Australopithecus anamensis is a hominin species that lived approximately between 4.2 and 3.8 million years ago[1] and is the oldest known Australopithecus species,[2] living during the Plio-Pleistocene era.[3]

Nearly one hundred fossil specimens of A. anamensis are known from Kenya[4][5] and Ethiopia,[6] representing over twenty individuals. The first fossils of A. anamensis discovered, are dated to around 3.8 and 4.2 million years ago and were found in Kanapoi and Allia Bay in Northern Kenya.[7]

It is usually accepted that A. afarensis emerged within this lineage.[8] However, A. anamensis and A. afarensis appear to have lived side by side for at least some period of time, and it is not fully settled whether the lineage that led to extant humans emerged in A. afarensis, or directly in A. anamensis.[9][10][11] Fossil evidence determines that Australopithecus anamensis is the earliest hominin species in the Turkana Basin,[12] but likely co-existed with afarensis towards the end of its existence.[9][13] A. anamensis and A. afarensis may be treated as a single grouping.[14]

Preliminary analysis of the sole upper cranial fossil indicates A. anamensis had a smaller cranial capacity (estimated 365-370 c.c.) than A. afarensis.[9]


A. anamensis bone at the University of Zürich

The first fossilized specimen of the species, although not recognized as such at the time, was a single fragment of humerus (arm bone) found in Pliocene strata in the Kanapoi region of West Lake Turkana by a Harvard University research team in 1965.[15] Bryan Patterson and William W. Howells's initial paper on the bone was published in Science in 1967; their initial analysis suggested an Australopithecus specimen and an age of 2.5 million years.[16] Patterson and colleagues subsequently revised their estimation of the specimen's age to 4.0–4.5 mya based on faunal correlation data.[17][15]

In 1994, the London-born Kenyan paleoanthropologist Meave Leakey and archaeologist Alan Walker excavated the Allia Bay site and uncovered several additional fragments of the hominid, including one complete lower jaw bone which closely resembles that of a common chimpanzee (Pan troglodytes) but whose teeth bear a greater resemblance to those of a human. Based on the limited postcranial evidence available, A. anamensis appears to have been habitually bipedal, although it retained some primitive features of its upper limbs.[18]

In 1995, Meave Leakey and her associates, taking note of differences between Australopithecus afarensis and the new finds, assigned them to a new species, A. anamensis, deriving its name from the Turkana word anam, meaning "lake".[4] Although the excavation team did not find hips, feet or legs, Meave Leakey believes that Australopithecus anamensis often climbed trees.
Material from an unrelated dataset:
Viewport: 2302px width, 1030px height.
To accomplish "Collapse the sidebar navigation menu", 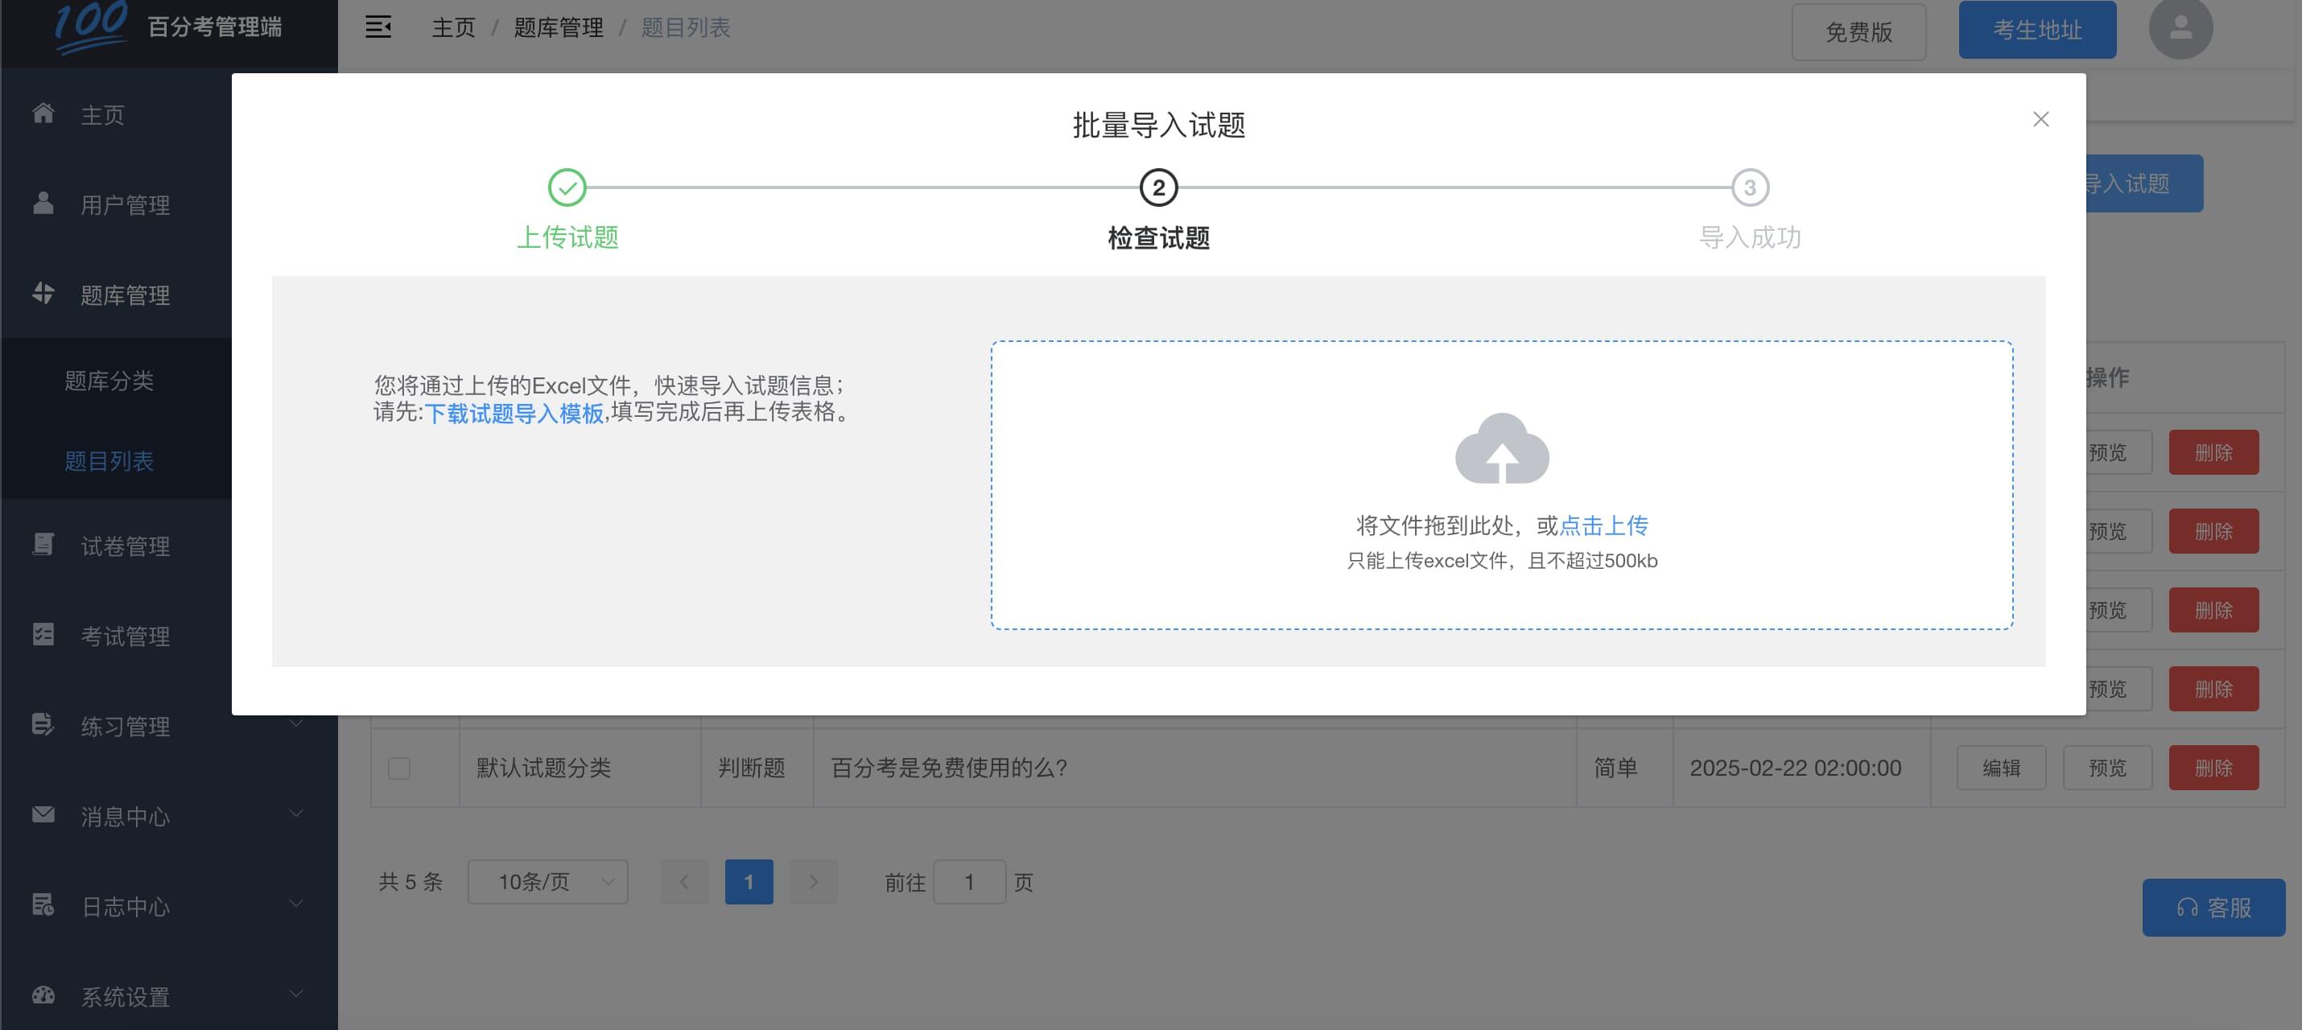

Tree climbing was one behavior retained by early hominins until the appearance of the first Homo species about 2.5 million years ago. A. anamensis shares many traits with Australopithecus afarensis and may well be its direct predecessor. Fossil records for A. anamensis have been dated to between 4.2 and 3.9 million years ago,[19] with findings in the 2000s from stratigraphic sequences dating to about 4.1–4.2 million years ago.[6] Specimens have been found between two layers of volcanic ash, dated to 4.17 and 4.12 million years, coincidentally when A. afarensis appears in the fossil record.[5]

The fossils (twenty one in total) include upper and lower jaws, cranial fragments, and the upper and lower parts of a leg bone (tibia). In addition to this, the aforementioned fragment of humerus found in 1965 at the same site at Kanapoi has now been assigned to this species.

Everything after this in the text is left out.